EXTRACTED INFORMATION:
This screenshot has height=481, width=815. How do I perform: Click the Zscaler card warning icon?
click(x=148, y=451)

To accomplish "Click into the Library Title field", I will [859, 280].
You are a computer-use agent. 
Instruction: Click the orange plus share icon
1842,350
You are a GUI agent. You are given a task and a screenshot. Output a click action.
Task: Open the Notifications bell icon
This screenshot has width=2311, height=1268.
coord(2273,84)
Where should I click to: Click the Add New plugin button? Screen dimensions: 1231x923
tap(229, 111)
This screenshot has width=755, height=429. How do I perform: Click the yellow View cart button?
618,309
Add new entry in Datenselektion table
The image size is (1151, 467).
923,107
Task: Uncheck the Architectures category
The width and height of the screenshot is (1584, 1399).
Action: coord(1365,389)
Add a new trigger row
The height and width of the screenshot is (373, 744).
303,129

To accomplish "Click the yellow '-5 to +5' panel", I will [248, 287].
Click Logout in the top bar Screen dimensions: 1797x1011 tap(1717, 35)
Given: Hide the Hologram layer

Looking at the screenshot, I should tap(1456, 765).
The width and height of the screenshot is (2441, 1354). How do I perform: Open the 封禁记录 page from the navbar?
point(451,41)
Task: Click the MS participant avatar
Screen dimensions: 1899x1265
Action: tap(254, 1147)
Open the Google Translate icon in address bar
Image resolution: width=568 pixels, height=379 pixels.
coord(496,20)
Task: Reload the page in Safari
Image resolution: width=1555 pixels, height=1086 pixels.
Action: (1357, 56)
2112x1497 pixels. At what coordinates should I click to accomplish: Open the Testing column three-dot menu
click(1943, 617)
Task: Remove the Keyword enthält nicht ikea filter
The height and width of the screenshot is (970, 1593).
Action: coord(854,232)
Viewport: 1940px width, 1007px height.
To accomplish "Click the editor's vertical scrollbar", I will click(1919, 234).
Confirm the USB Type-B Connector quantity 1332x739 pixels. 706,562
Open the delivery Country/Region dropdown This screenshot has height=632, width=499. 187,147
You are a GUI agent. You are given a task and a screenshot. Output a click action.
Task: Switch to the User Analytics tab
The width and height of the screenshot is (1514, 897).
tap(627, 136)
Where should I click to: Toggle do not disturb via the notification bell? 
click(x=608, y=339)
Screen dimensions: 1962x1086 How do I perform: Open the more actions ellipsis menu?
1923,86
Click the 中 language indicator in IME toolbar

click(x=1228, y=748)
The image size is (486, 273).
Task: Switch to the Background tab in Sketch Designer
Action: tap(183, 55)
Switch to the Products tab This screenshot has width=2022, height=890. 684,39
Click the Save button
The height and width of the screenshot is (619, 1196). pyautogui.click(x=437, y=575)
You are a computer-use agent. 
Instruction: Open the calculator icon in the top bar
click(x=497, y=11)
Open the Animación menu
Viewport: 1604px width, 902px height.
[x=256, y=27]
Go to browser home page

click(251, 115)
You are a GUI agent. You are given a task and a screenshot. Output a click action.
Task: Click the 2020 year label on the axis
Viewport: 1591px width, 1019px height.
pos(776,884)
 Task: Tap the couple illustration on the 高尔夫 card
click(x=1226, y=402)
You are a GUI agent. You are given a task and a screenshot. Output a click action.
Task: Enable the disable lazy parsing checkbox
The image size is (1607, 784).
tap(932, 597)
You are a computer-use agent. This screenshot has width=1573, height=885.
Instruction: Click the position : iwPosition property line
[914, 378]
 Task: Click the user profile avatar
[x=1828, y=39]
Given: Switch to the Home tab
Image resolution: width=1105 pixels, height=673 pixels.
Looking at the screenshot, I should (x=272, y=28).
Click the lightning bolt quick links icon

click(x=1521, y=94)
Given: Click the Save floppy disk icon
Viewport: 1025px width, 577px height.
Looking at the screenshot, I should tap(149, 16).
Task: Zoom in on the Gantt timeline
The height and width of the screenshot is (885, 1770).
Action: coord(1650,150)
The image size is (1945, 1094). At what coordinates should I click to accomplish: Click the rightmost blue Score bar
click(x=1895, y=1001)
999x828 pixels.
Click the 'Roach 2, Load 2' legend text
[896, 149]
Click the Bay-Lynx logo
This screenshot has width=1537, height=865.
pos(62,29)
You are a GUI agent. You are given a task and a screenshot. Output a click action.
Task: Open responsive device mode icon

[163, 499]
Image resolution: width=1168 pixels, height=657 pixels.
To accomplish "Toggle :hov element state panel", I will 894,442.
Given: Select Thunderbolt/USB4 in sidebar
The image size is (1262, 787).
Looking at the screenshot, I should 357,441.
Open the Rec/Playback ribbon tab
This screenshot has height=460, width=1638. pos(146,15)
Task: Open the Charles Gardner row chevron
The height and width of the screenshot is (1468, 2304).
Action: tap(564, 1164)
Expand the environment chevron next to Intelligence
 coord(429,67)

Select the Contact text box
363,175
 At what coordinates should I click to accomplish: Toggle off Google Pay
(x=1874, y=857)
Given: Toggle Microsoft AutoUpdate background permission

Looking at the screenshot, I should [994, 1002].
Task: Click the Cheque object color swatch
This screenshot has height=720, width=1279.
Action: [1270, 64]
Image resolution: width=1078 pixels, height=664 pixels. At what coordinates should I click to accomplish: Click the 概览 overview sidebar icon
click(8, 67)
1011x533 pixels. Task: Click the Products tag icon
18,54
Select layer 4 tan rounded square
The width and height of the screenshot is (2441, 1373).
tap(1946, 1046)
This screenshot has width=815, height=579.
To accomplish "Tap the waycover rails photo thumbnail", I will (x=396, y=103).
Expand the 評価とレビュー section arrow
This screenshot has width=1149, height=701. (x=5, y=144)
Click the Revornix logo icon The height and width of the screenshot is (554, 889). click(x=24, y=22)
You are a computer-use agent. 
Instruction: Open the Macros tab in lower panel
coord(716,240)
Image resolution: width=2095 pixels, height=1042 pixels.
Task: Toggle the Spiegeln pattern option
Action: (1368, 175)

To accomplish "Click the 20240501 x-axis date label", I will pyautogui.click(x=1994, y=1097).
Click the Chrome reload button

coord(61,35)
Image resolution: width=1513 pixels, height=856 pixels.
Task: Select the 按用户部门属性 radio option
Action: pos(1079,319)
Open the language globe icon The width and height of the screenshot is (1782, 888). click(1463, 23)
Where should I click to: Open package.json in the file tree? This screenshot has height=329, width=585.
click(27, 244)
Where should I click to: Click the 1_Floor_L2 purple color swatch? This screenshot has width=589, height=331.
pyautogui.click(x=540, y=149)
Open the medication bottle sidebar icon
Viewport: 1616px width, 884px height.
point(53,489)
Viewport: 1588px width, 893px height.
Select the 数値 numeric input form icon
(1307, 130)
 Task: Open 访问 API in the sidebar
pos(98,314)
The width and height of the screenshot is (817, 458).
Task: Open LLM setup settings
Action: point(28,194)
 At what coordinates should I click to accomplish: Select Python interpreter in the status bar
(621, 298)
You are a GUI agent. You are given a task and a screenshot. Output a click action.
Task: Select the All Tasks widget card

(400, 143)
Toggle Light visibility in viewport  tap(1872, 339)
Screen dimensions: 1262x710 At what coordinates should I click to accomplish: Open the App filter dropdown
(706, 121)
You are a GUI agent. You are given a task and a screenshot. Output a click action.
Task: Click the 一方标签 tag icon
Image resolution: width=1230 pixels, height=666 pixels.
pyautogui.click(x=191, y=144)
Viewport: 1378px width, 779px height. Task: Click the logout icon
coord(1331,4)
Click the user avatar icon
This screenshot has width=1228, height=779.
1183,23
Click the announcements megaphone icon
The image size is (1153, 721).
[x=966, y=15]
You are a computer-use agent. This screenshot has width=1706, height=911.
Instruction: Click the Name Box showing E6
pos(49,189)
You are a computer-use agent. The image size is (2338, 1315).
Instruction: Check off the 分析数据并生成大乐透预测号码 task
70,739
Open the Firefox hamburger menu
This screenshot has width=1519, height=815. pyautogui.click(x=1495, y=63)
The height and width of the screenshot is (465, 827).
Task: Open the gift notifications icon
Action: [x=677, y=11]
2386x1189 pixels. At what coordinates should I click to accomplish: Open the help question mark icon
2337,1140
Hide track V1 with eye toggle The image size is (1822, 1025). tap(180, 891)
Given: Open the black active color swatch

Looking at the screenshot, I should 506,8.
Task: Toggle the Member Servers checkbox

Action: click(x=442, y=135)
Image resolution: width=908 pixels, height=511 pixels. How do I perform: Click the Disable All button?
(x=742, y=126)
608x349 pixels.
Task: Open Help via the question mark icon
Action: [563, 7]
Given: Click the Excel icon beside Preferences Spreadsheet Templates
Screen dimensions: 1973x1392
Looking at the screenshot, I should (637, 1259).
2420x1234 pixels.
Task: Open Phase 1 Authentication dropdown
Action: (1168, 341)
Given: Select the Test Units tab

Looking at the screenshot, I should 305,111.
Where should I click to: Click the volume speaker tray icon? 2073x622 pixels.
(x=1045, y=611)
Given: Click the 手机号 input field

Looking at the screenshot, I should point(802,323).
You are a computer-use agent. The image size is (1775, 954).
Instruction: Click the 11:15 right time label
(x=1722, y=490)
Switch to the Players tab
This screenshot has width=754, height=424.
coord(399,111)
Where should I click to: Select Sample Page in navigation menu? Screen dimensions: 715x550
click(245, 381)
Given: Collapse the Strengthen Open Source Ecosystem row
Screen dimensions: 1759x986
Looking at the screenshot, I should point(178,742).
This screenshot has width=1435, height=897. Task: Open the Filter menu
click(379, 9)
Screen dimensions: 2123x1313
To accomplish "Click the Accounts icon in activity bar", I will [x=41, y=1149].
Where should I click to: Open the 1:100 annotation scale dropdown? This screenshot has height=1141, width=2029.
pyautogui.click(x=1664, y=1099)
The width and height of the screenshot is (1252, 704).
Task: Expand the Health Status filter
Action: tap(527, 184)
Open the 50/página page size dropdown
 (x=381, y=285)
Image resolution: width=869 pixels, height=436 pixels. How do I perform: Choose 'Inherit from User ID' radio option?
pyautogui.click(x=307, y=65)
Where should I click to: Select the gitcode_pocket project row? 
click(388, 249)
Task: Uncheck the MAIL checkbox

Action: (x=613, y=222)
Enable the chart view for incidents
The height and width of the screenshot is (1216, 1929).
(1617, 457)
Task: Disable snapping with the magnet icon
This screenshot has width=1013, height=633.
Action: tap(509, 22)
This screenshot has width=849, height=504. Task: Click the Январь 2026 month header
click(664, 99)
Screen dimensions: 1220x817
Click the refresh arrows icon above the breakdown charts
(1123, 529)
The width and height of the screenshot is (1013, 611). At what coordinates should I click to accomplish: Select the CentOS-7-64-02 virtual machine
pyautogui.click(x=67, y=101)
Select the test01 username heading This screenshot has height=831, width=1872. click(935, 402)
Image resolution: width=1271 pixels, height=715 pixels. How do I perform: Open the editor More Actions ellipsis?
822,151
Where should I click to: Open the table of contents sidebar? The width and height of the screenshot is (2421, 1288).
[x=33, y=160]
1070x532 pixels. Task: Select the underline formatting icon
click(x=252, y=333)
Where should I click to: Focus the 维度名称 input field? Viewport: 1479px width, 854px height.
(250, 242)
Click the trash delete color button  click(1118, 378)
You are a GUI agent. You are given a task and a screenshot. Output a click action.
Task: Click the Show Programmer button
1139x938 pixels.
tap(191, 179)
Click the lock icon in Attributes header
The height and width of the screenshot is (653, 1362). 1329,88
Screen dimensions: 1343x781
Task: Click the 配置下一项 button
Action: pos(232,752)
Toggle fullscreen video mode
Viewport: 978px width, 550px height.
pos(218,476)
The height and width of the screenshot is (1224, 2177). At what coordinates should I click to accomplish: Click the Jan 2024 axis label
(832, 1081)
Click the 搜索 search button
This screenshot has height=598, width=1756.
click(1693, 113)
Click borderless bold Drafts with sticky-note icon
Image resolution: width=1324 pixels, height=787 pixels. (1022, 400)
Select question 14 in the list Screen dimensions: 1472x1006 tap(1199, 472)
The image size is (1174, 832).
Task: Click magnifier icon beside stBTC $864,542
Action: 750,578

WHAT YOU SHOULD DO:
What is needed is every line of the records above that contains the word "computer".

OUTPUT:
You are a computer-use agent. 
You are a computer-use agent. 
You are a computer-use agent. This screenshot has width=1573, height=885.
You are a computer-use agent. 
You are a computer-use agent. This screenshot has width=1706, height=911.
You are a computer-use agent. The image size is (2338, 1315).
You are a computer-use agent. The image size is (1775, 954).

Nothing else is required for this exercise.